==== Material shown

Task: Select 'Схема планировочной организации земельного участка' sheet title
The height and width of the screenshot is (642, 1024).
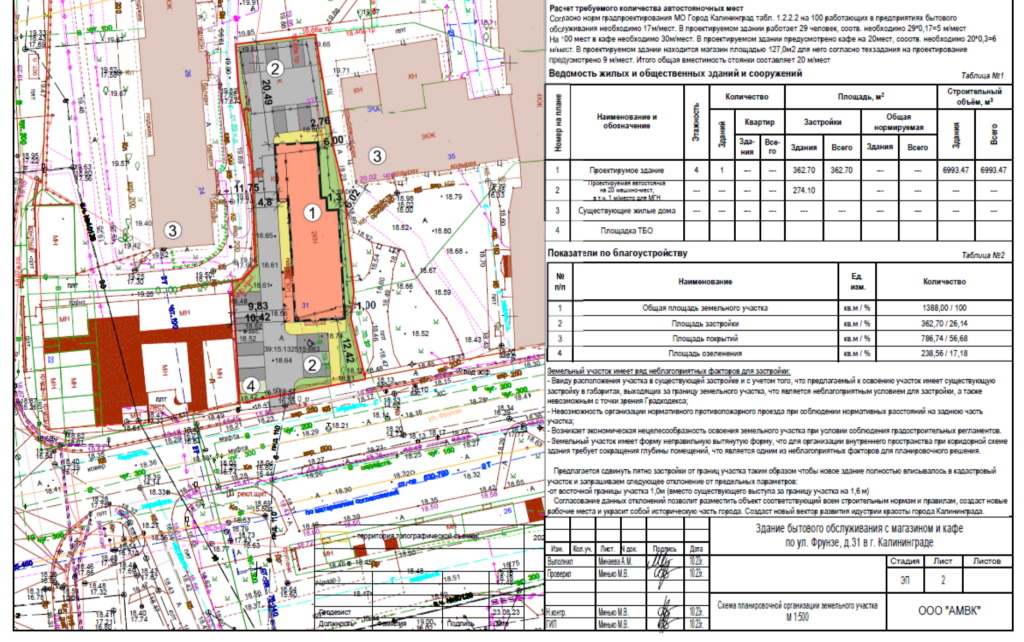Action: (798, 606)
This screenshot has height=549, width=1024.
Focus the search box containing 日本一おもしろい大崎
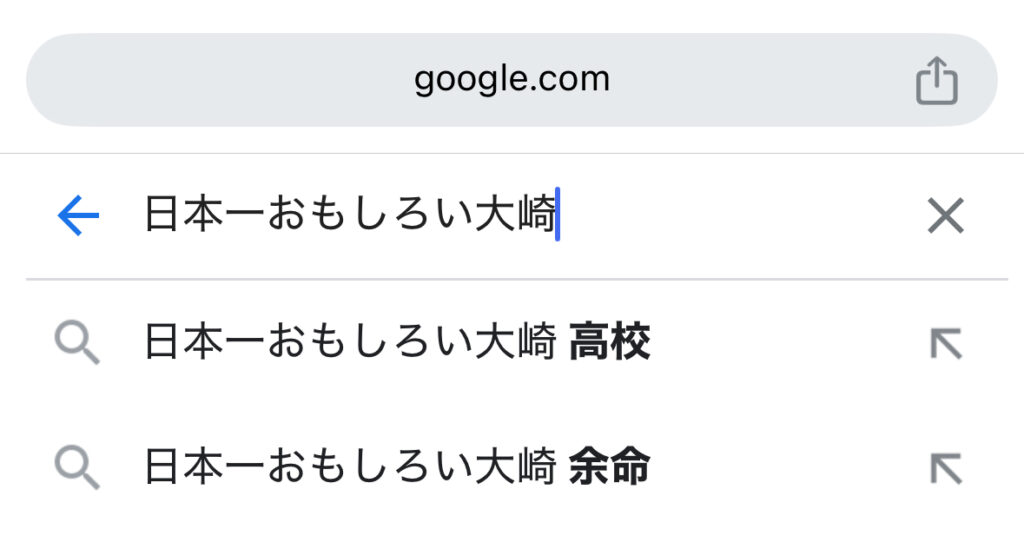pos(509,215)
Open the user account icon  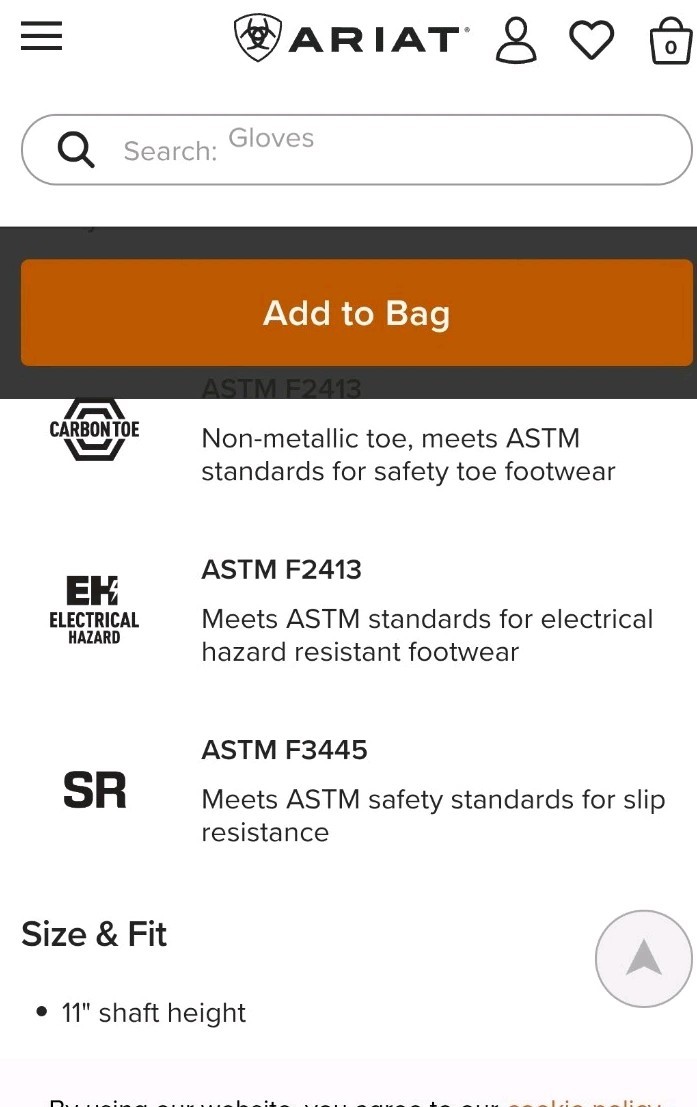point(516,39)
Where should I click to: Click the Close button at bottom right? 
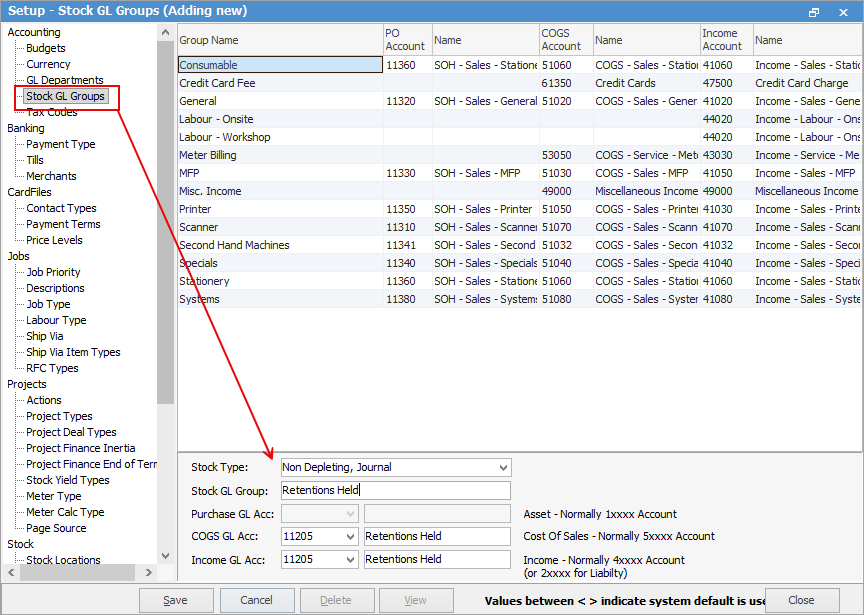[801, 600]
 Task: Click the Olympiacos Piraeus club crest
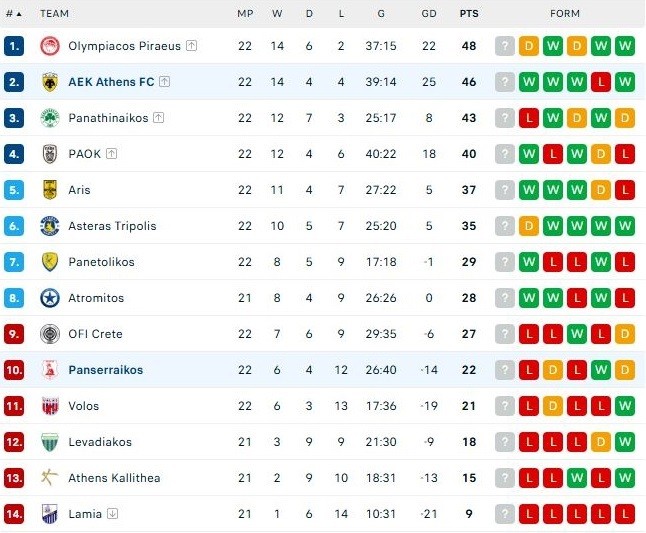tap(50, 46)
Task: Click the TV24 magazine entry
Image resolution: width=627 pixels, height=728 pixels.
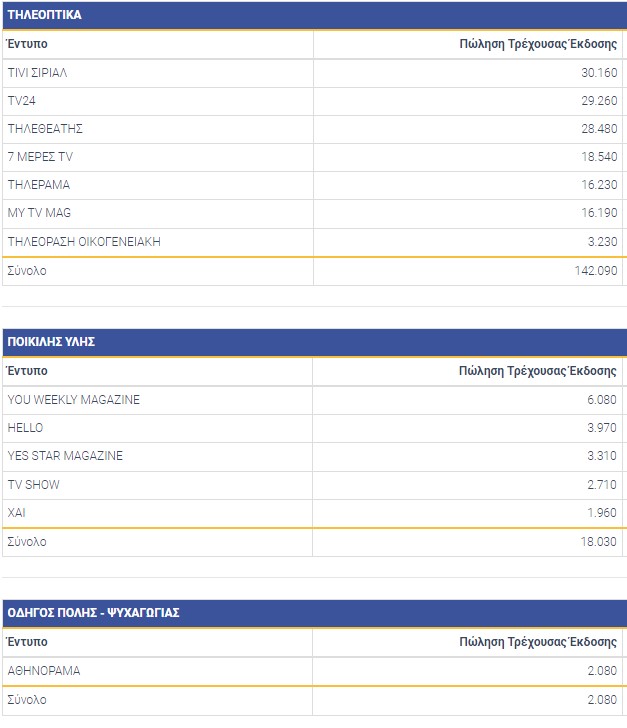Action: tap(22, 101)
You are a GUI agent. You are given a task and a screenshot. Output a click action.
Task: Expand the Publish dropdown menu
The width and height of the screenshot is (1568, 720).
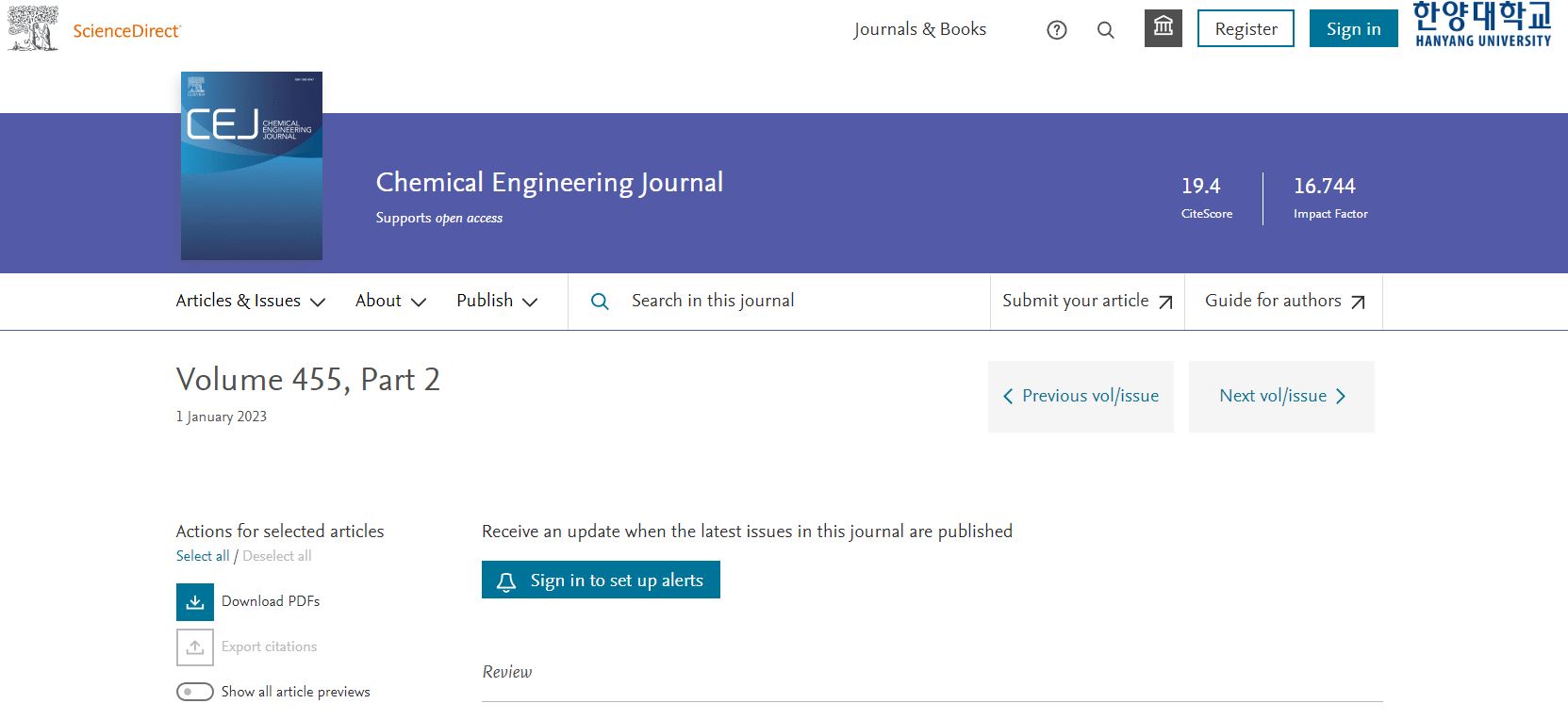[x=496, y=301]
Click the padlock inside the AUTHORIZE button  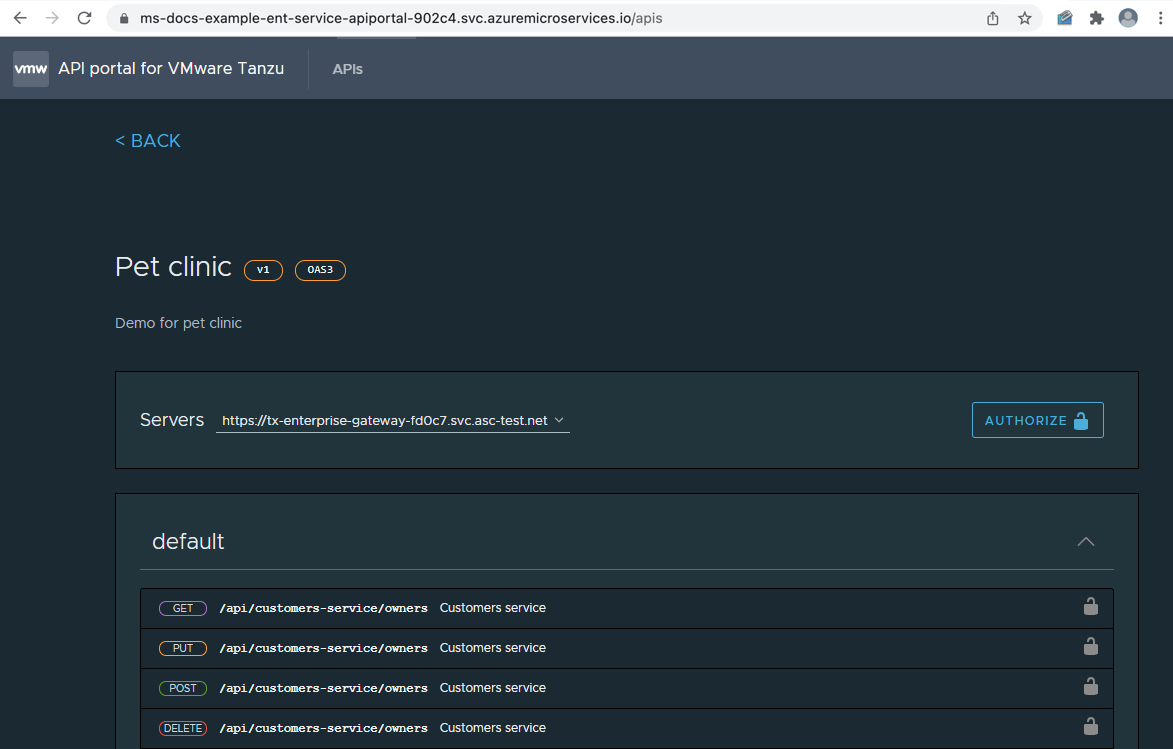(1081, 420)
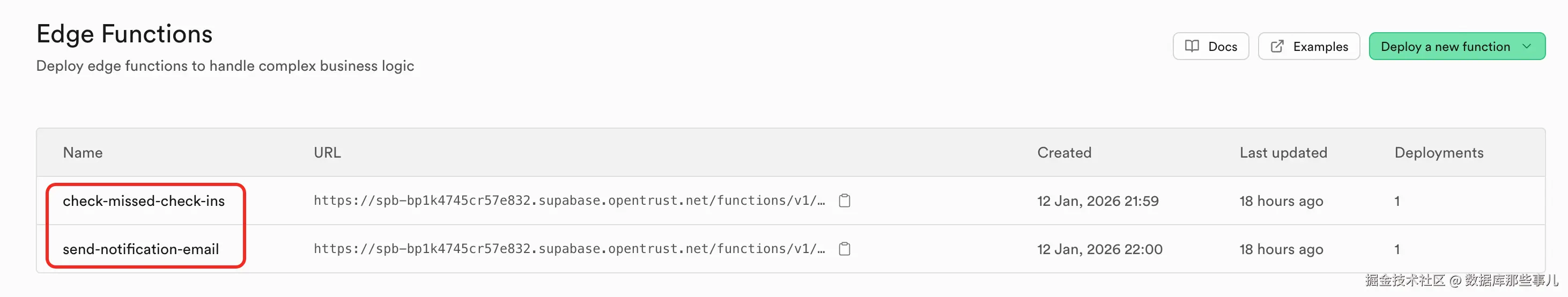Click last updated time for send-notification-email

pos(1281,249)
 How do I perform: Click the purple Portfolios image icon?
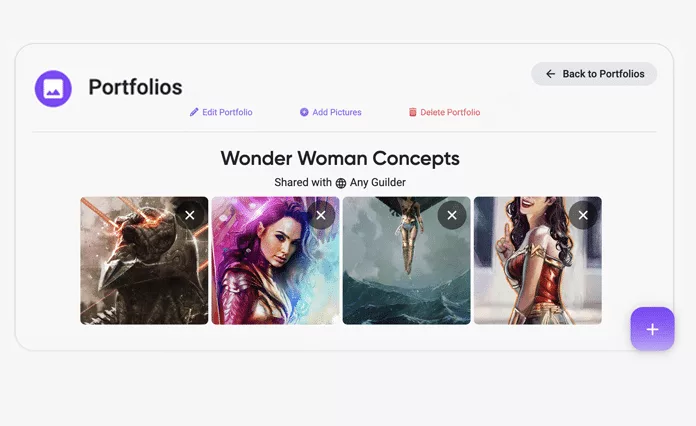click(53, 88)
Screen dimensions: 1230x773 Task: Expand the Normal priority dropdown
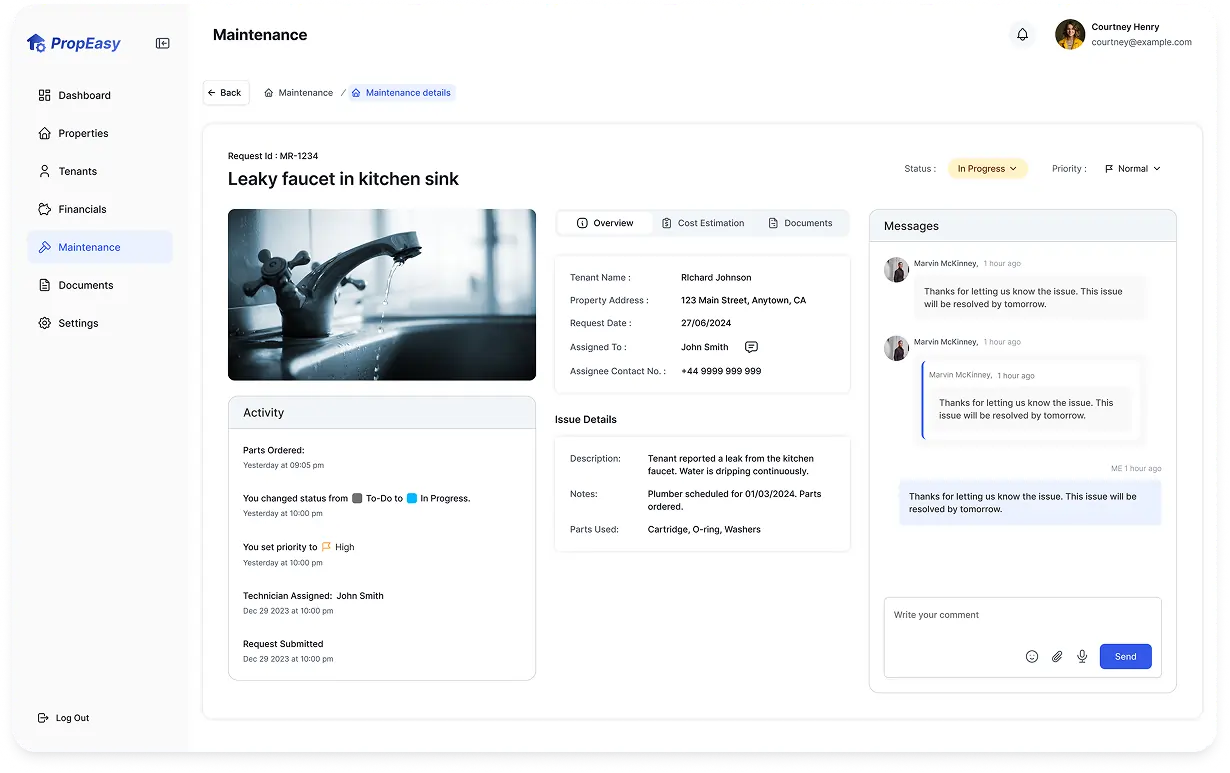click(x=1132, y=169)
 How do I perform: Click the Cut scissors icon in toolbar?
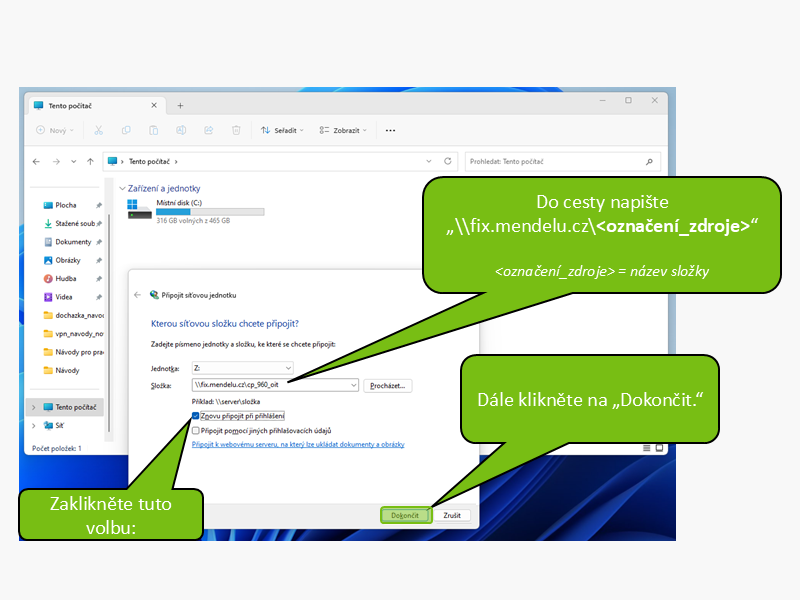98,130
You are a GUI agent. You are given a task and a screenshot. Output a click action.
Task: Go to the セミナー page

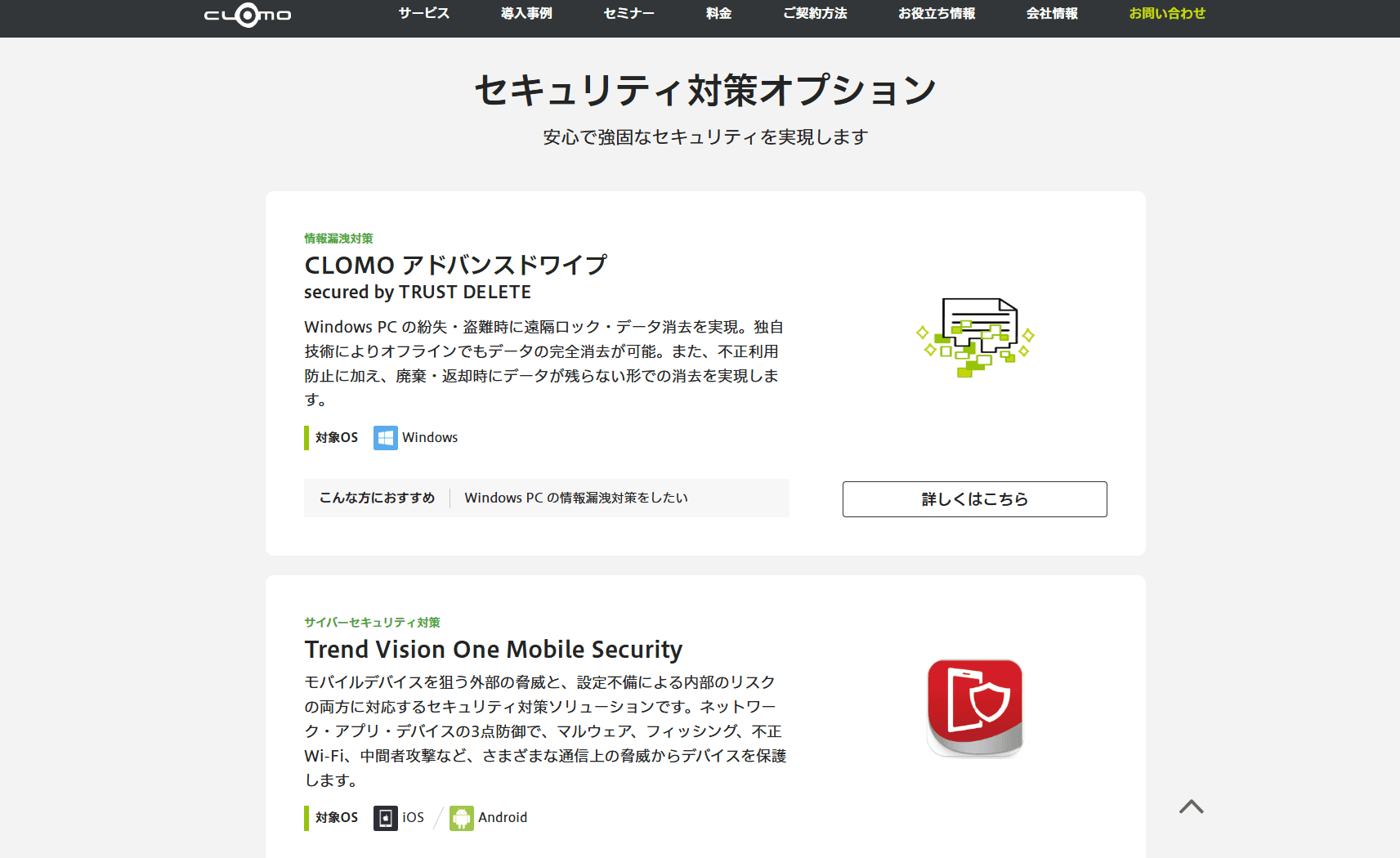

========

Prompt = Give back exactly the lines from the one containing "Screen dimensions: 1230x773" to the final line of the entries, both included, and no picture.

The answer =
Screen dimensions: 1230x773 Task: Expand the Normal priority dropdown
click(x=1132, y=169)
 How do I perform: Click the Cut scissors icon in toolbar?
98,130
You are a GUI agent. You are given a task and a screenshot. Output a click action.
Task: Go to the セミナー page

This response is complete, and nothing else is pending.